Given the records below, transcribe each of them exactly.

====

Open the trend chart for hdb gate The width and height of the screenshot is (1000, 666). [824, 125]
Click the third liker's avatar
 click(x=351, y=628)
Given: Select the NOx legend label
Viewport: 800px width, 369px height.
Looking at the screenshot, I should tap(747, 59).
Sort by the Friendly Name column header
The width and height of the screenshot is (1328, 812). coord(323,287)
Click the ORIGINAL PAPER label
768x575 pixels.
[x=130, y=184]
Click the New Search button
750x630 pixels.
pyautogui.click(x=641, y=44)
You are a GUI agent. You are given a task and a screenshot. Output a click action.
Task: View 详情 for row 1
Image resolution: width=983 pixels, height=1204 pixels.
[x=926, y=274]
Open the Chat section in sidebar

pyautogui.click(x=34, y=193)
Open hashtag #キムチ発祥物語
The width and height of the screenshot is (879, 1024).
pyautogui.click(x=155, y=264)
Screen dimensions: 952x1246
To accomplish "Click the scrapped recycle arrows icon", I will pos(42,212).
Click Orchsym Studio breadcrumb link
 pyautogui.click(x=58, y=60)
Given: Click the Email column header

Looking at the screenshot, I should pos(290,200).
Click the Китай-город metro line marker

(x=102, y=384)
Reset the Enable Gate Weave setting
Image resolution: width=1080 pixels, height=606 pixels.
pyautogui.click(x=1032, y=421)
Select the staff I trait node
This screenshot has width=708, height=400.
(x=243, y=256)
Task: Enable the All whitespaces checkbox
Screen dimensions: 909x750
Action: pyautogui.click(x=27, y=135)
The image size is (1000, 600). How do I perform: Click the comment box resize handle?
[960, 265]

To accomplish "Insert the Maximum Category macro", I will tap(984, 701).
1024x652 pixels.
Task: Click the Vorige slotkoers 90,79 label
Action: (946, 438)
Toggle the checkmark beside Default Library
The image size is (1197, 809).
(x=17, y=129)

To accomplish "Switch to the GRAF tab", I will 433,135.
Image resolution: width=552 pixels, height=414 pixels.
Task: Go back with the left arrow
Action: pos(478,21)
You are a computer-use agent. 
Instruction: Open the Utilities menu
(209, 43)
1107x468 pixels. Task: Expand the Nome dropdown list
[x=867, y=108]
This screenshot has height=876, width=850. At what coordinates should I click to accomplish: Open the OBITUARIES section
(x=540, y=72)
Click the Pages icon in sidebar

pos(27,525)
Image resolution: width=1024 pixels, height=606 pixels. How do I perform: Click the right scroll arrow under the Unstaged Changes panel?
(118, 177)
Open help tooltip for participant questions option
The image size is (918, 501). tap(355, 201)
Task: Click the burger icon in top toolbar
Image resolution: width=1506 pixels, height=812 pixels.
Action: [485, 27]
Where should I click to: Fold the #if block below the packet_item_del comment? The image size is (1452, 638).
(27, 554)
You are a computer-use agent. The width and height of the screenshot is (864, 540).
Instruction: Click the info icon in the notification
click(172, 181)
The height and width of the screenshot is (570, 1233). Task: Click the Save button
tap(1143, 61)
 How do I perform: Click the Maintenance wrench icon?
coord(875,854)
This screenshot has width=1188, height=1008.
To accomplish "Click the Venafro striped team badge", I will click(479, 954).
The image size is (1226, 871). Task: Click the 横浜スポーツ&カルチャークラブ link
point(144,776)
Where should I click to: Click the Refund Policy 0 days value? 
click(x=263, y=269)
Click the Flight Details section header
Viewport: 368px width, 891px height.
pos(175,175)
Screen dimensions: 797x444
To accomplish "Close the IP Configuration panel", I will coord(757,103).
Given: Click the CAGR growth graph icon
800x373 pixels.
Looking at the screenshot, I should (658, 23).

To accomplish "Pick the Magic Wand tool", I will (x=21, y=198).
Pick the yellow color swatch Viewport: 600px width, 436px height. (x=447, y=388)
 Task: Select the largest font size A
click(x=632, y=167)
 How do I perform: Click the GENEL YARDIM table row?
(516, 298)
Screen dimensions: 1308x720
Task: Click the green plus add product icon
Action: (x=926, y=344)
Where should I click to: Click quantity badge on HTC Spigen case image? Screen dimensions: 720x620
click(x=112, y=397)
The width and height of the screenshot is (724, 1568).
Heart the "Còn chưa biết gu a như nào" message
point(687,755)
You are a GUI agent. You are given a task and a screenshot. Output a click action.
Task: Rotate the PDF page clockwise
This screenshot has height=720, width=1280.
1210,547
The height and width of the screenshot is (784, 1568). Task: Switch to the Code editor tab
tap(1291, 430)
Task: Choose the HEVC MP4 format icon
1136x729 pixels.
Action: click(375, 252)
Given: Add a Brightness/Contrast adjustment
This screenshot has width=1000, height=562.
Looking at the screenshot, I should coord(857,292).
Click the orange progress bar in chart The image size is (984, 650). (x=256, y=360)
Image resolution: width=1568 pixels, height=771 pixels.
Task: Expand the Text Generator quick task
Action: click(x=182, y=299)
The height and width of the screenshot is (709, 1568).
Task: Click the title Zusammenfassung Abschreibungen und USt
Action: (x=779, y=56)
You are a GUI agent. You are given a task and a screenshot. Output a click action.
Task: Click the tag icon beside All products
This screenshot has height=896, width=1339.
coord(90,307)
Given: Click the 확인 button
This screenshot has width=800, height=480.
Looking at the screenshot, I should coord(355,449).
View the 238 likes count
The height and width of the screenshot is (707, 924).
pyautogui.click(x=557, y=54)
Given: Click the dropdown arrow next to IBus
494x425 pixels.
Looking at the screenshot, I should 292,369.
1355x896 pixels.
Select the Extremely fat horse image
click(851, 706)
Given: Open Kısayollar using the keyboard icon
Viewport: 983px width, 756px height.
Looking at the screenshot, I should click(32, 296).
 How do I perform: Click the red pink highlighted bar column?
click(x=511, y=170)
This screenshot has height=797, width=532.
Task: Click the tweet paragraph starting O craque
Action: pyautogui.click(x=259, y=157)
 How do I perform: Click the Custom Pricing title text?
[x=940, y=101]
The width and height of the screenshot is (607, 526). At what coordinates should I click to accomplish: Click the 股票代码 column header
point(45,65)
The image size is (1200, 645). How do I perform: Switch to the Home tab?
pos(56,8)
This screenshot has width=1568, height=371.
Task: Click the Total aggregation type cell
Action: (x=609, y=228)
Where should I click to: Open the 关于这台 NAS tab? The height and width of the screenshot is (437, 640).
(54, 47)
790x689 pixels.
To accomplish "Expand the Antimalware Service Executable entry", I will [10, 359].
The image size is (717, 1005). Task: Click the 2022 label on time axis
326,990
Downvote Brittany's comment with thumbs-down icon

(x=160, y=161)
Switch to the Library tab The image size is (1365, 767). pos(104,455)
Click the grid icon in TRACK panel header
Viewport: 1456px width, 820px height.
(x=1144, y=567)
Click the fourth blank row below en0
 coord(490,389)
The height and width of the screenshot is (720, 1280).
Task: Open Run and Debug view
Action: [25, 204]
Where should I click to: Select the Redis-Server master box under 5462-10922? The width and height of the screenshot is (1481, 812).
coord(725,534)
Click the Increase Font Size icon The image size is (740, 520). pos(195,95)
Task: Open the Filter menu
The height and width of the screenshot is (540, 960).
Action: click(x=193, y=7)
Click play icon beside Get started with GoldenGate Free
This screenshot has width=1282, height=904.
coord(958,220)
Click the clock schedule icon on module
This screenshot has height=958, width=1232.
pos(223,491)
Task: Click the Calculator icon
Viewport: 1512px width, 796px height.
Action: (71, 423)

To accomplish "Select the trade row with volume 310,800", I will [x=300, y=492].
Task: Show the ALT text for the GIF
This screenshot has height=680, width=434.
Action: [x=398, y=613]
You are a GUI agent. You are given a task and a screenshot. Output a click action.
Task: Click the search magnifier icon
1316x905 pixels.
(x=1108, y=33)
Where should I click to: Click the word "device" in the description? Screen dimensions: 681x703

====

* [Exercise output]
Open the trend chart for hdb gate The width and height of the screenshot is (1000, 666). [824, 125]
Click the third liker's avatar
 click(x=351, y=628)
Given: Select the NOx legend label
Viewport: 800px width, 369px height.
Looking at the screenshot, I should tap(747, 59).
Sort by the Friendly Name column header
The width and height of the screenshot is (1328, 812). coord(323,287)
Click the ORIGINAL PAPER label
768x575 pixels.
[x=130, y=184]
Click the New Search button
750x630 pixels.
pyautogui.click(x=641, y=44)
You are a GUI agent. You are given a task and a screenshot. Output a click action.
Task: View 详情 for row 1
Image resolution: width=983 pixels, height=1204 pixels.
[x=926, y=274]
Open the Chat section in sidebar

pyautogui.click(x=34, y=193)
Open hashtag #キムチ発祥物語
The width and height of the screenshot is (879, 1024).
pyautogui.click(x=155, y=264)
Screen dimensions: 952x1246
To accomplish "Click the scrapped recycle arrows icon", I will pos(42,212).
Click Orchsym Studio breadcrumb link
 pyautogui.click(x=58, y=60)
Given: Click the Email column header

Looking at the screenshot, I should pos(290,200).
Click the Китай-город metro line marker

(x=102, y=384)
Reset the Enable Gate Weave setting
Image resolution: width=1080 pixels, height=606 pixels.
pyautogui.click(x=1032, y=421)
Select the staff I trait node
This screenshot has width=708, height=400.
(x=243, y=256)
Task: Enable the All whitespaces checkbox
Screen dimensions: 909x750
Action: pyautogui.click(x=27, y=135)
The image size is (1000, 600). How do I perform: Click the comment box resize handle?
[960, 265]

To accomplish "Insert the Maximum Category macro", I will tap(984, 701).
1024x652 pixels.
Task: Click the Vorige slotkoers 90,79 label
Action: (946, 438)
Toggle the checkmark beside Default Library
The image size is (1197, 809).
(x=17, y=129)

To accomplish "Switch to the GRAF tab", I will 433,135.
Image resolution: width=552 pixels, height=414 pixels.
Task: Go back with the left arrow
Action: pos(478,21)
You are a computer-use agent. 
Instruction: Open the Utilities menu
(209, 43)
1107x468 pixels. Task: Expand the Nome dropdown list
[x=867, y=108]
This screenshot has height=876, width=850. At what coordinates should I click to accomplish: Open the OBITUARIES section
(x=540, y=72)
Click the Pages icon in sidebar

pos(27,525)
Image resolution: width=1024 pixels, height=606 pixels. How do I perform: Click the right scroll arrow under the Unstaged Changes panel?
(118, 177)
Open help tooltip for participant questions option
The image size is (918, 501). tap(355, 201)
Task: Click the burger icon in top toolbar
Image resolution: width=1506 pixels, height=812 pixels.
Action: [485, 27]
Where should I click to: Fold the #if block below the packet_item_del comment? The image size is (1452, 638).
(27, 554)
You are a computer-use agent. The width and height of the screenshot is (864, 540).
Instruction: Click the info icon in the notification
click(172, 181)
The height and width of the screenshot is (570, 1233). Task: Click the Save button
tap(1143, 61)
 How do I perform: Click the Maintenance wrench icon?
coord(875,854)
This screenshot has width=1188, height=1008.
To accomplish "Click the Venafro striped team badge", I will click(479, 954).
The image size is (1226, 871). Task: Click the 横浜スポーツ&カルチャークラブ link
point(144,776)
Where should I click to: Click the Refund Policy 0 days value? 
click(x=263, y=269)
Click the Flight Details section header
Viewport: 368px width, 891px height.
pos(175,175)
Screen dimensions: 797x444
To accomplish "Close the IP Configuration panel", I will coord(757,103).
Given: Click the CAGR growth graph icon
800x373 pixels.
Looking at the screenshot, I should (658, 23).

To accomplish "Pick the Magic Wand tool", I will (x=21, y=198).
Pick the yellow color swatch Viewport: 600px width, 436px height. (x=447, y=388)
 Task: Select the largest font size A
click(x=632, y=167)
 How do I perform: Click the GENEL YARDIM table row?
(516, 298)
Screen dimensions: 1308x720
Task: Click the green plus add product icon
Action: (x=926, y=344)
Where should I click to: Click quantity badge on HTC Spigen case image? Screen dimensions: 720x620
click(x=112, y=397)
The width and height of the screenshot is (724, 1568).
Heart the "Còn chưa biết gu a như nào" message
point(687,755)
You are a GUI agent. You are given a task and a screenshot. Output a click action.
Task: Rotate the PDF page clockwise
This screenshot has height=720, width=1280.
1210,547
The height and width of the screenshot is (784, 1568). Task: Switch to the Code editor tab
tap(1291, 430)
Task: Choose the HEVC MP4 format icon
1136x729 pixels.
Action: click(375, 252)
Given: Add a Brightness/Contrast adjustment
This screenshot has width=1000, height=562.
Looking at the screenshot, I should coord(857,292).
Click the orange progress bar in chart The image size is (984, 650). (x=256, y=360)
Image resolution: width=1568 pixels, height=771 pixels.
Task: Expand the Text Generator quick task
Action: click(x=182, y=299)
The height and width of the screenshot is (709, 1568).
Task: Click the title Zusammenfassung Abschreibungen und USt
Action: (x=779, y=56)
You are a GUI agent. You are given a task and a screenshot. Output a click action.
Task: Click the tag icon beside All products
This screenshot has height=896, width=1339.
coord(90,307)
Given: Click the 확인 button
This screenshot has width=800, height=480.
Looking at the screenshot, I should coord(355,449).
View the 238 likes count
The height and width of the screenshot is (707, 924).
pyautogui.click(x=557, y=54)
Given: Click the dropdown arrow next to IBus
494x425 pixels.
Looking at the screenshot, I should 292,369.
1355x896 pixels.
Select the Extremely fat horse image
click(851, 706)
Given: Open Kısayollar using the keyboard icon
Viewport: 983px width, 756px height.
Looking at the screenshot, I should click(32, 296).
 How do I perform: Click the red pink highlighted bar column?
click(x=511, y=170)
This screenshot has height=797, width=532.
Task: Click the tweet paragraph starting O craque
Action: pyautogui.click(x=259, y=157)
 How do I perform: Click the Custom Pricing title text?
[x=940, y=101]
The width and height of the screenshot is (607, 526). At what coordinates should I click to accomplish: Click the 股票代码 column header
point(45,65)
The image size is (1200, 645). How do I perform: Switch to the Home tab?
pos(56,8)
This screenshot has width=1568, height=371.
Task: Click the Total aggregation type cell
Action: (x=609, y=228)
Where should I click to: Open the 关于这台 NAS tab? The height and width of the screenshot is (437, 640).
(54, 47)
790x689 pixels.
To accomplish "Expand the Antimalware Service Executable entry", I will [10, 359].
The image size is (717, 1005). Task: Click the 2022 label on time axis
326,990
Downvote Brittany's comment with thumbs-down icon

(x=160, y=161)
Switch to the Library tab The image size is (1365, 767). pos(104,455)
Click the grid icon in TRACK panel header
Viewport: 1456px width, 820px height.
(x=1144, y=567)
Click the fourth blank row below en0
 coord(490,389)
The height and width of the screenshot is (720, 1280).
Task: Open Run and Debug view
Action: [25, 204]
Where should I click to: Select the Redis-Server master box under 5462-10922? The width and height of the screenshot is (1481, 812).
coord(725,534)
Click the Increase Font Size icon The image size is (740, 520). pos(195,95)
Task: Open the Filter menu
The height and width of the screenshot is (540, 960).
Action: click(x=193, y=7)
Click play icon beside Get started with GoldenGate Free
This screenshot has width=1282, height=904.
coord(958,220)
Click the clock schedule icon on module
This screenshot has height=958, width=1232.
pos(223,491)
Task: Click the Calculator icon
Viewport: 1512px width, 796px height.
Action: (71, 423)

To accomplish "Select the trade row with volume 310,800", I will [x=300, y=492].
Task: Show the ALT text for the GIF
This screenshot has height=680, width=434.
Action: [x=398, y=613]
You are a GUI agent. You are given a task and a screenshot. Output a click action.
Task: Click the search magnifier icon
1316x905 pixels.
(x=1108, y=33)
Where should I click to: Click the word "device" in the description? Screen dimensions: 681x703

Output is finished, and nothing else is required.